(Beginning of Document extract)
Siberian Federal University: Amoebas Shared about Ancient Fires in Siberia

Scientists and students of the School of Ecology and Geography of SibFU do a comprehensive research on the restoration of forest ecosystems of the northern taiga after fires. The results of their studies will help to predict changes in the high-latitude ecosystems of the Northern Hemisphere under the changing climate.

Siberian forest ecosystems formed in permafrost conditions are of particular ecological importance for biodiversity conservation and climate regulation. Fires in the Northern Taiga’s deciduous woods of Central Evenkia previously occurred at intervals of 60-100 years; however, recent climate changes make fires more intense and frequent. Now, SibFU scientists are analysing the recovered dynamic of Northern Taiga’s larch forests and evaluating the recovery potential of cryogenic forest ecosystems.

“The existence of Northern Taiga’s larch forests is supported by repeated fires. Gmelin larch is a typical pioneer species intensively renewed on the burning fields in the first 2-3 years after the fire. In the future, the intensity of natural restoration decreases sharply, but depending on edaphytocenotic conditions, it can last up to 7-8 or even up to 20 years. In the process of restoration of the live ground cover on the burning areas there is a change in the species composition of vegetation, and the pioneer plant species in the cover give its way to species capable of holding the territory for a long time,” said Olga Shabalina, associate professor of the Department of Ecology and Environmental Management.

It is remarkable that testate amoebas — representatives of miniature soil nanofauna — helped scientists to analyse how the restoration of larch trees in the permafrost zone is going on.

“The restoration of vegetation cover, soils, complexes of soil invertebrates, changes in the microclimate and other components of the ecosystem on the burning areas occurs within close cooperation. We have studied the conjugate dynamics of vegetation and communities of testate amoebas on larch fire areas of different ages formed after strong lasted fires that led to the complete destruction of vegetation cover,” said Anna Grenadyorova, Associate Professor of the Department of Ecology and Environmental Management.
(End of Document extract)
For each statement, say yes or no according to the article about amoebas and ancient fires in Siberia, and quote the words from the article that settle it. 1. Fires in the deciduous woods of Central Evenkia once came at intervals of 60-100 years. 2. Gmelin larch renews most intensively during the first decade after a fire. 3. The fire areas studied with testate amoebas were ones where the vegetation cover had been only partly destroyed.
(Beginning of Recorded information)
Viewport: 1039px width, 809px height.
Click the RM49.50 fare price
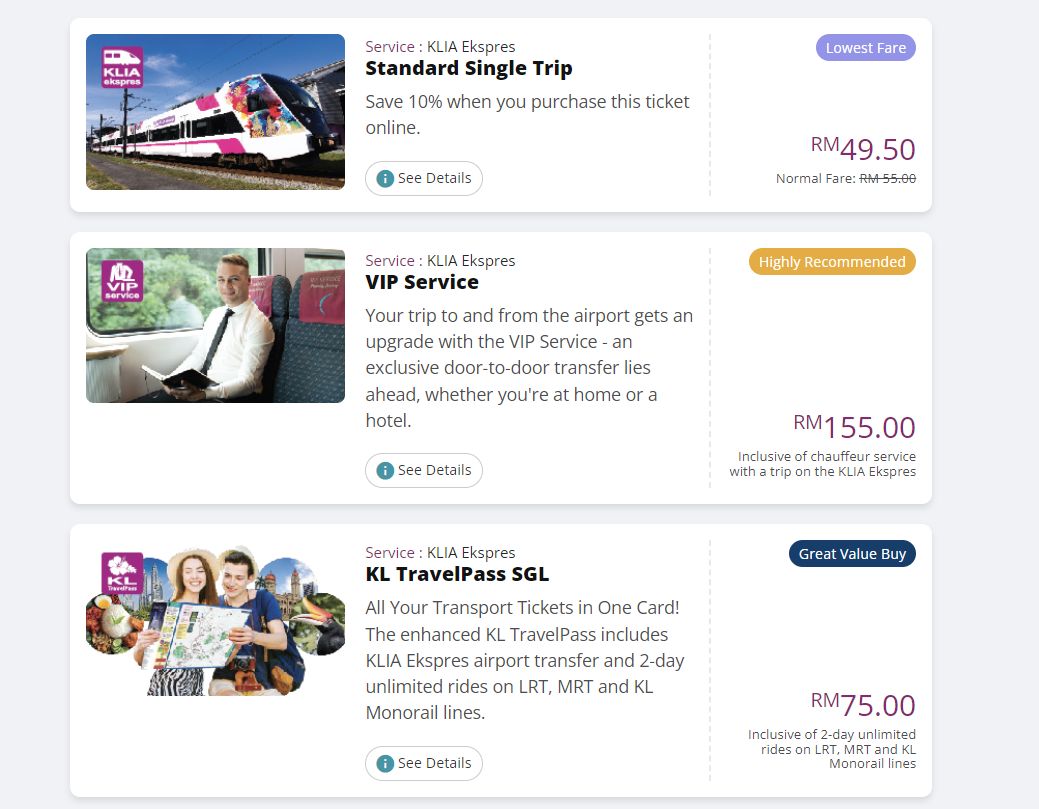click(863, 150)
(End of Recorded information)
Answer
1. Yes: "previously occurred at intervals of 60-100 years"
2. No: "intensively renewed on the burning fields in the first 2-3 years after the fire"
3. No: "that led to the complete destruction of vegetation cover"